WHAT THE TASK REQUIRES =
Please rewrite the rows from the start through the line holding "click(613, 509)", inclusive, replacing "Task" with "Goal" and leaving everything else unchanged.

── RECORDS TO USE ──

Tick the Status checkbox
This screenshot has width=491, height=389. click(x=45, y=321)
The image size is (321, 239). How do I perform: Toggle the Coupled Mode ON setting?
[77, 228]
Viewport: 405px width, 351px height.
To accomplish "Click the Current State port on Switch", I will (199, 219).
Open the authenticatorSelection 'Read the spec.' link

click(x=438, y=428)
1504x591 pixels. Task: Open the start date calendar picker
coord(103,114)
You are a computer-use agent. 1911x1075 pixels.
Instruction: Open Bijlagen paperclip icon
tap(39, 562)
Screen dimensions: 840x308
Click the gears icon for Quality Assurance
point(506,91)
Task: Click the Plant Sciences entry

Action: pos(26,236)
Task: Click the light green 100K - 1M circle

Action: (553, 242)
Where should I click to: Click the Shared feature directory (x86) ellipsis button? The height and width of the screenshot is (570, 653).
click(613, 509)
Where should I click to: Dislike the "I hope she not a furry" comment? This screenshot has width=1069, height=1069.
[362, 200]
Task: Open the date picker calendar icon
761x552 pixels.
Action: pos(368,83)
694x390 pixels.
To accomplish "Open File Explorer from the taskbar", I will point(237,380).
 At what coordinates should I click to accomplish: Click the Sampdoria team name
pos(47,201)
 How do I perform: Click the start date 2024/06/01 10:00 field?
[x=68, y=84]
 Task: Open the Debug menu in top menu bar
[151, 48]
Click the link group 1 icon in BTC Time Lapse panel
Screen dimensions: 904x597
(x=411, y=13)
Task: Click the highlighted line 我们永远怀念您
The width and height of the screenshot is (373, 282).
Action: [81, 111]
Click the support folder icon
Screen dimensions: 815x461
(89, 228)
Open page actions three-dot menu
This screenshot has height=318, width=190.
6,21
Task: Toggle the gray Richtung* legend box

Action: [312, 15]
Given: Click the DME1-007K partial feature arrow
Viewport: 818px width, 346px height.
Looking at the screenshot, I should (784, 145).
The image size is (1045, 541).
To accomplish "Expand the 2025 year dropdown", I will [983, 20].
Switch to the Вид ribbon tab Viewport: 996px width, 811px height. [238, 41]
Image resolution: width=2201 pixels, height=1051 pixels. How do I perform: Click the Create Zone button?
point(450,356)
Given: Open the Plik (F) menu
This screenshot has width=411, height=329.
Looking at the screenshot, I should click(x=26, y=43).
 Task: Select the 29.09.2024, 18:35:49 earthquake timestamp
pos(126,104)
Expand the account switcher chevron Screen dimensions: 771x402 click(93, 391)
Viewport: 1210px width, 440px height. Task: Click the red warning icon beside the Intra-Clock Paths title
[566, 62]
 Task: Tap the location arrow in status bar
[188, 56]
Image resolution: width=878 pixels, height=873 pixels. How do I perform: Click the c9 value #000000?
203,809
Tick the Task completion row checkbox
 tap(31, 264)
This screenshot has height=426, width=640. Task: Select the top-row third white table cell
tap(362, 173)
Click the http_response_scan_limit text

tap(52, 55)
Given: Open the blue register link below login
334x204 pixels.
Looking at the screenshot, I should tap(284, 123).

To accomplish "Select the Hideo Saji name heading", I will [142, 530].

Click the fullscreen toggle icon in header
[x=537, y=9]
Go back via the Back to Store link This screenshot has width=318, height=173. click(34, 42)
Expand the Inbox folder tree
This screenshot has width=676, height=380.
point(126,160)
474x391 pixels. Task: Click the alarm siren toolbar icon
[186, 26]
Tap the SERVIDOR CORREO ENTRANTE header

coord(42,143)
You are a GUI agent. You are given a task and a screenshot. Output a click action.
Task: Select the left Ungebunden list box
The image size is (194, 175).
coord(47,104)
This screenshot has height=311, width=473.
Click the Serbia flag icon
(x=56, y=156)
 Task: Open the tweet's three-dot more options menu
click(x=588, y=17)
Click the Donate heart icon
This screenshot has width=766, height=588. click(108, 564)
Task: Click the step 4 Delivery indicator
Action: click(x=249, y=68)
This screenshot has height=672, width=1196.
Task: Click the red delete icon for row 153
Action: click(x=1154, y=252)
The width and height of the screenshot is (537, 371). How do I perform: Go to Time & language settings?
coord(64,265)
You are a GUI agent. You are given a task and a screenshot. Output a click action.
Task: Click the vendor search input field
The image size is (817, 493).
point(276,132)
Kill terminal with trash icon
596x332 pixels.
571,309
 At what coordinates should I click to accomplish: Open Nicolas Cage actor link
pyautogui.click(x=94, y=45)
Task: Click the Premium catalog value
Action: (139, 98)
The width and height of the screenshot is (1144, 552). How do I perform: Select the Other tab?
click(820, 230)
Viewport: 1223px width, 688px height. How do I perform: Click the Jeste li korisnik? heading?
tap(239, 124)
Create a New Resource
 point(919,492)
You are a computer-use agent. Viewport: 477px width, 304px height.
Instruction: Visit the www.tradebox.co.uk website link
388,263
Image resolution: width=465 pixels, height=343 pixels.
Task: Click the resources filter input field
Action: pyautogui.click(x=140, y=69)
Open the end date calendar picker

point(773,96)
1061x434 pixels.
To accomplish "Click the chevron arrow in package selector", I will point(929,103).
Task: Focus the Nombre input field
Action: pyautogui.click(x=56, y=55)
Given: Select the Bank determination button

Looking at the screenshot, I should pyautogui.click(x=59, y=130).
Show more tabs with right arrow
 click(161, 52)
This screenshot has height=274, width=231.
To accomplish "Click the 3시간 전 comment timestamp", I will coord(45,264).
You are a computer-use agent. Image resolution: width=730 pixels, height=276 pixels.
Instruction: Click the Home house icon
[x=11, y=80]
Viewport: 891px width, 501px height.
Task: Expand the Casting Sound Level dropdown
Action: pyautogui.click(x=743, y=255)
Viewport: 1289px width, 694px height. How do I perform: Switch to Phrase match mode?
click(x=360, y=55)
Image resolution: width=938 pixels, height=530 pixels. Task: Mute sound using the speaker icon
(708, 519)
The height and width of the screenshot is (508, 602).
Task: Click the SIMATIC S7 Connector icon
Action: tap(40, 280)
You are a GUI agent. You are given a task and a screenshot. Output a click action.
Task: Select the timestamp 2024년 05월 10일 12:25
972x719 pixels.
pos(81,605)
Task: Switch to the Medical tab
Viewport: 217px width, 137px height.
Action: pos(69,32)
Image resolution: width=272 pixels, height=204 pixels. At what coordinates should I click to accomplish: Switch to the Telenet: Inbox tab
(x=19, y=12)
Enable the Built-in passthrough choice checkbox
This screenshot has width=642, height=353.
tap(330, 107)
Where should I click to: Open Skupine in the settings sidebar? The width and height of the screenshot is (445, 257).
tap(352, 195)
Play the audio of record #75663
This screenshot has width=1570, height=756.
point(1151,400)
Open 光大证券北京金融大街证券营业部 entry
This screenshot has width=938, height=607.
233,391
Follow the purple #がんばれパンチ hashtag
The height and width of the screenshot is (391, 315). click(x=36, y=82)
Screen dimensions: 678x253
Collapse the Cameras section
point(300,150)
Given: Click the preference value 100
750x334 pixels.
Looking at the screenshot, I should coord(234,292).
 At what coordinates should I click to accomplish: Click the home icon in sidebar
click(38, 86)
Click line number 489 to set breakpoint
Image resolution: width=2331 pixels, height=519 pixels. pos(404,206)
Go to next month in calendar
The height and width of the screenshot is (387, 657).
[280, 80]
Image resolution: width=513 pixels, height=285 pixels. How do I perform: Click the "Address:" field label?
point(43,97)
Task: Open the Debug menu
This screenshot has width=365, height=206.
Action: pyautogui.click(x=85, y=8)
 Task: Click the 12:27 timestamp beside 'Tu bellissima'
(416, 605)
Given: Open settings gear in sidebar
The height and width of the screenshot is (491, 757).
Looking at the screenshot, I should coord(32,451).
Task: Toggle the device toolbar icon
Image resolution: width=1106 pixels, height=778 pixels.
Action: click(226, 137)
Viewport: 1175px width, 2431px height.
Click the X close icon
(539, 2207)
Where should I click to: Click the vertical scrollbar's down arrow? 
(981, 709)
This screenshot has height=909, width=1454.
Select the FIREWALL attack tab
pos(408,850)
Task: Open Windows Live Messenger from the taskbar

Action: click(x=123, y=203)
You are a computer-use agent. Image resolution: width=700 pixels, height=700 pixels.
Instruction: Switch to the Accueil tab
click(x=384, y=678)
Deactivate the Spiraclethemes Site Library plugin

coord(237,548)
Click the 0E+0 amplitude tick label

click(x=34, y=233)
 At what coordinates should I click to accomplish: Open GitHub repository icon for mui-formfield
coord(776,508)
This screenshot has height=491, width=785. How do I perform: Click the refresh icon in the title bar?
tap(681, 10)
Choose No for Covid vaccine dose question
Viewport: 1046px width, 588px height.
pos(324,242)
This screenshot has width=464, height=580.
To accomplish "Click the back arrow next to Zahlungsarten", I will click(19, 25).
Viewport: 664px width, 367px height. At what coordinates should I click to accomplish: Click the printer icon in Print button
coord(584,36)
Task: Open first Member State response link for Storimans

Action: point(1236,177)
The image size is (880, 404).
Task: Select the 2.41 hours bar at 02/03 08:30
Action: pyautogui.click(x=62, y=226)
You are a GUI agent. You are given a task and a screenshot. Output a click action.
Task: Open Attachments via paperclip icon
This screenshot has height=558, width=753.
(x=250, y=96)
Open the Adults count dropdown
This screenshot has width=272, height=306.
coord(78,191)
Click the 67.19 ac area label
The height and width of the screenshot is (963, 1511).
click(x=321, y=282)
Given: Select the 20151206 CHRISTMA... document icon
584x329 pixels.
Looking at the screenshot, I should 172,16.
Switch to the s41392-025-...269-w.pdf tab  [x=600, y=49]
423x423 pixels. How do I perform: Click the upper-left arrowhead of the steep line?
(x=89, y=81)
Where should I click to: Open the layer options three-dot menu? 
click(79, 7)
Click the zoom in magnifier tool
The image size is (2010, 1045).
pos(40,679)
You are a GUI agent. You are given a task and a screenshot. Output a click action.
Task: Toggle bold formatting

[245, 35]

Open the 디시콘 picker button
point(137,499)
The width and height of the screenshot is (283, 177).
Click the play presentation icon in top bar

───

REPLY TO THE TASK =
Tick the Status checkbox
This screenshot has width=491, height=389. click(x=45, y=321)
The image size is (321, 239). How do I perform: Toggle the Coupled Mode ON setting?
[77, 228]
Viewport: 405px width, 351px height.
To accomplish "Click the Current State port on Switch", I will (199, 219).
Open the authenticatorSelection 'Read the spec.' link

click(x=438, y=428)
1504x591 pixels. Goal: Open the start date calendar picker
coord(103,114)
You are a computer-use agent. 1911x1075 pixels.
Instruction: Open Bijlagen paperclip icon
tap(39, 562)
Screen dimensions: 840x308
Click the gears icon for Quality Assurance
point(506,91)
Goal: Click the Plant Sciences entry

Action: pos(26,236)
Goal: Click the light green 100K - 1M circle

Action: (553, 242)
Where should I click to: Click the Shared feature directory (x86) ellipsis button? The height and width of the screenshot is (570, 653).
click(613, 509)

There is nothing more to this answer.